[[ Source text open ]]

Book Club: Lessons We Learned From Little Women
Right now we've got a lot more time to read, which means that we can also spend time looking at some of our favorite book-inspired movies along with their original sources. Whether you're supplementing remote learning for kids at home or just want to introduce your family (or yourself!) to some classic American novels, one great place to start is Louisa May Alcott's classic "Little Women," which follows the adolescence and young adulthood of four March sisters — Jo, Beth, Amy, and Meg — as they navigate life at the end of and after the American Civil War.
The book was recently adapted into the terrific movie LITTLE WOMEN by director Greta Gerwig, with a cast that includes Saoirse Ronan, Emma Watson, Florence Pugh, Eliza Scanlen, Laura Dern, Timothée Chalamet, Meryl Streep, Tracy Letts, and Chris Cooper. The book and all movie versions deliver important ideas about how to live a good life — here are the biggest lessons to take away from LITTLE WOMEN.

[[ Source text closed ]]

## Your task
Copy the Little Women book club piece in full, word for word. The lines that come next have no role in any of this.

[[ Data block open ]]

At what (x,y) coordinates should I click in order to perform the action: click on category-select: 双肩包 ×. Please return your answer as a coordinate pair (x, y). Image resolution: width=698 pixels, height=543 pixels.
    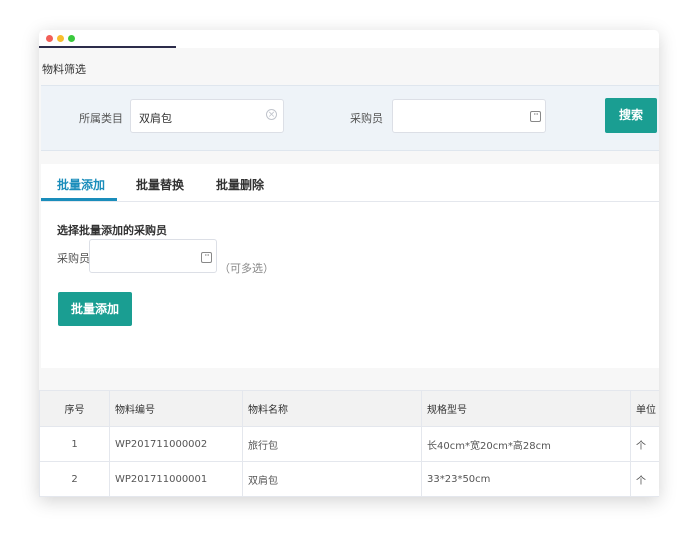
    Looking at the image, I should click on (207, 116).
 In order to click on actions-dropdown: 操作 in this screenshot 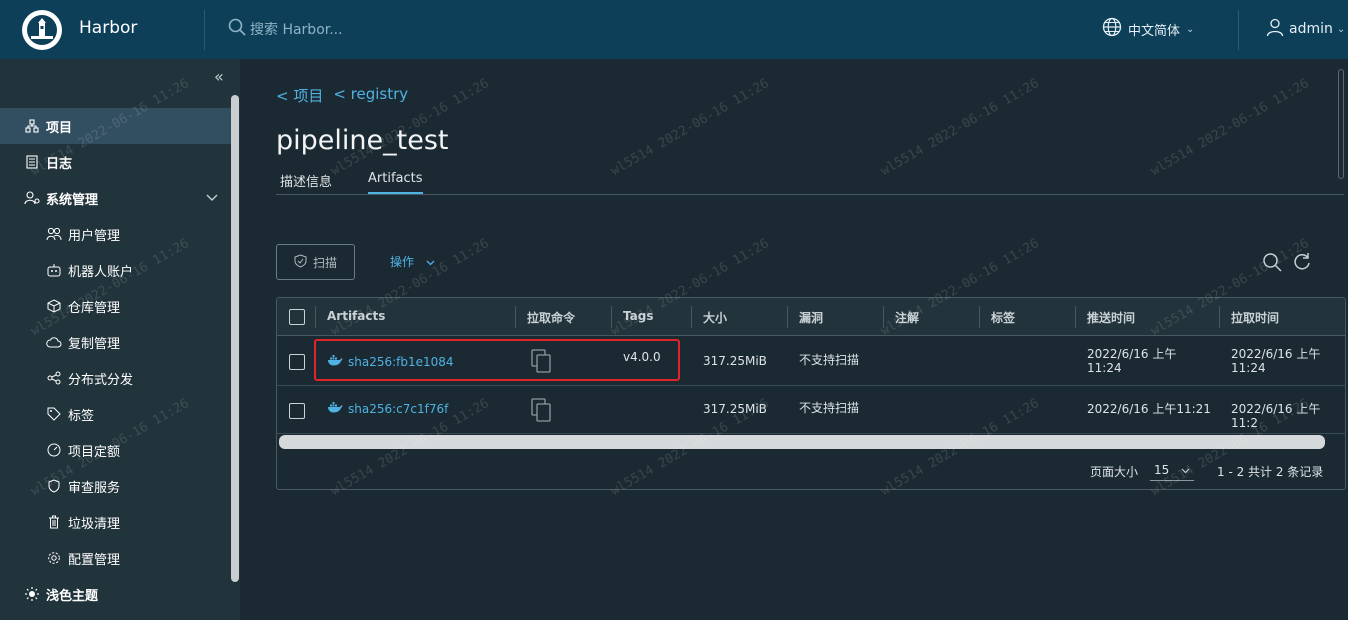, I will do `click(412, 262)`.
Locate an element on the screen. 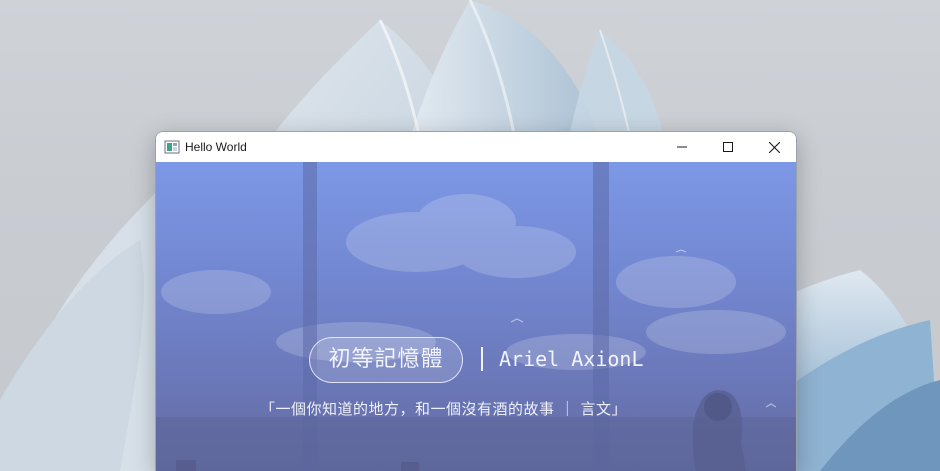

[[ Data block closed ]]

## Written solution
Book Club: Lessons We Learned From Little Women
Right now we've got a lot more time to read, which means that we can also spend time looking at some of our favorite book-inspired movies along with their original sources. Whether you're supplementing remote learning for kids at home or just want to introduce your family (or yourself!) to some classic American novels, one great place to start is Louisa May Alcott's classic "Little Women," which follows the adolescence and young adulthood of four March sisters — Jo, Beth, Amy, and Meg — as they navigate life at the end of and after the American Civil War.
The book was recently adapted into the terrific movie LITTLE WOMEN by director Greta Gerwig, with a cast that includes Saoirse Ronan, Emma Watson, Florence Pugh, Eliza Scanlen, Laura Dern, Timothée Chalamet, Meryl Streep, Tracy Letts, and Chris Cooper. The book and all movie versions deliver important ideas about how to live a good life — here are the biggest lessons to take away from LITTLE WOMEN.